_Data entries_

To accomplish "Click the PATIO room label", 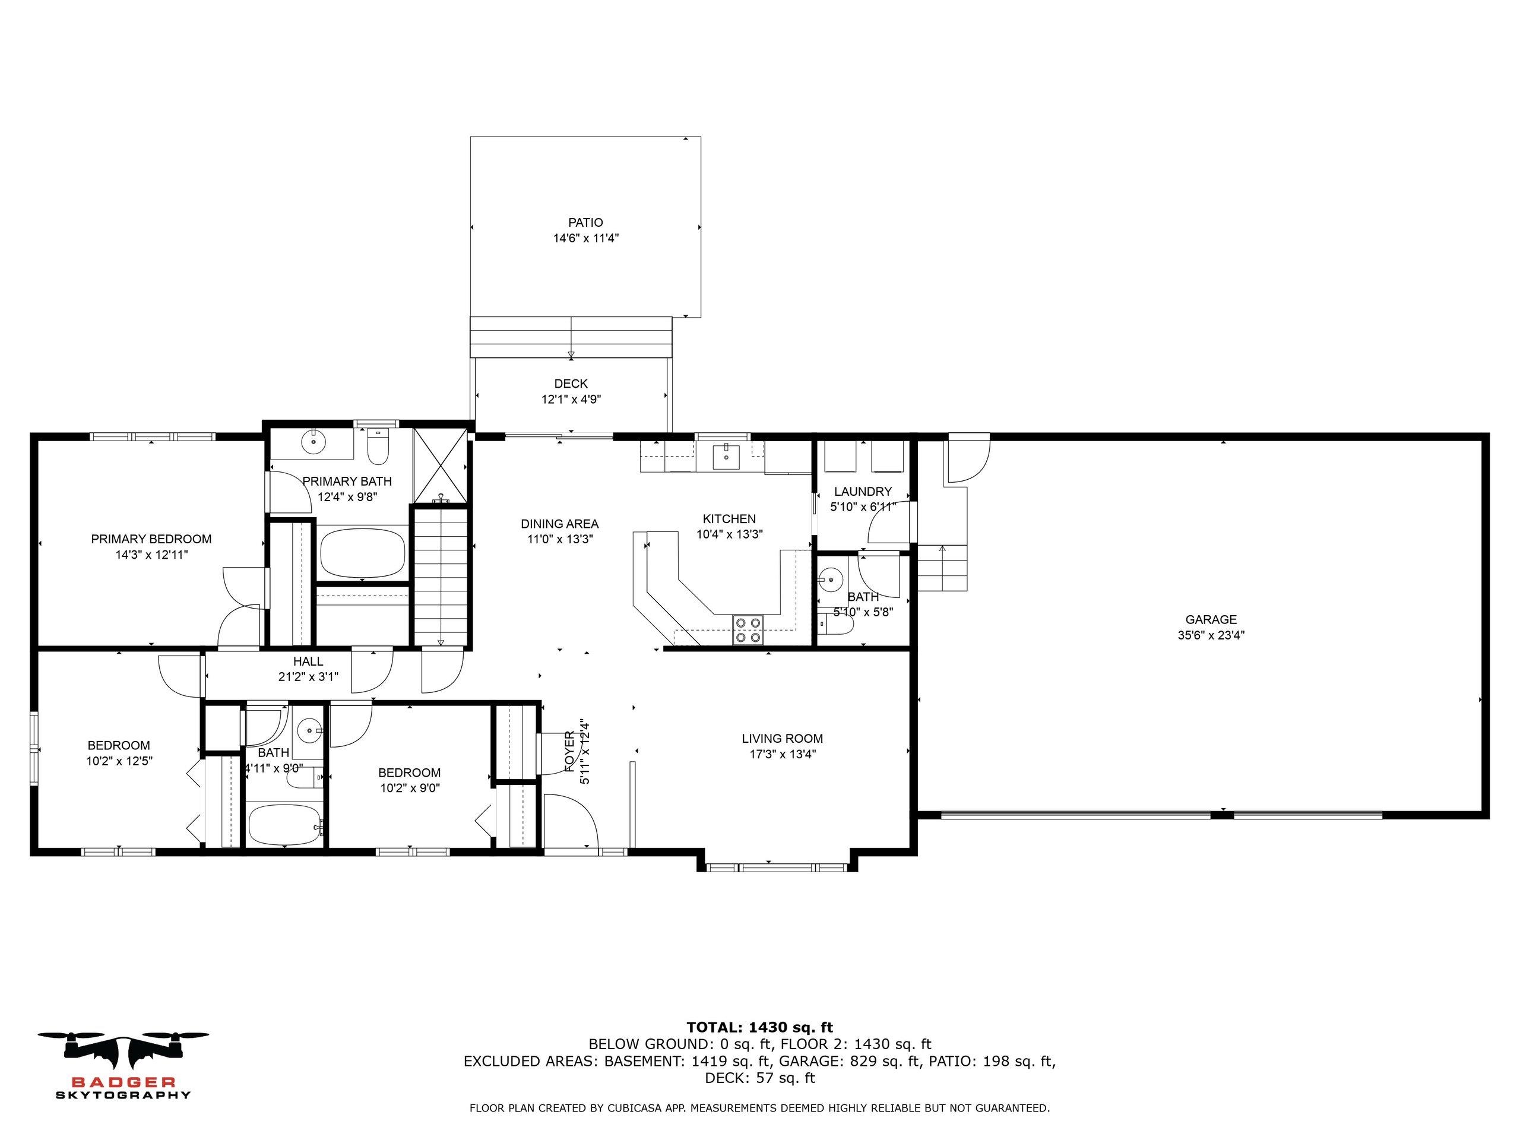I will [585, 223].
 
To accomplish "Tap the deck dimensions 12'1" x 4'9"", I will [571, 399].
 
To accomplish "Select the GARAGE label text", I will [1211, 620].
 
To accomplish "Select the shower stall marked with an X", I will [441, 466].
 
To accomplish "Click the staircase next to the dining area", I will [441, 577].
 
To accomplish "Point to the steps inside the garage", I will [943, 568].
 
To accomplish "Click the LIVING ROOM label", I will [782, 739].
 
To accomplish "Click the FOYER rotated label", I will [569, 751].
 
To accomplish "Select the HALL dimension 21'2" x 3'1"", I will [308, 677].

_Set task_
Count the lines in the entries above that contain the word "Select", and give only the number.

_The answer_
3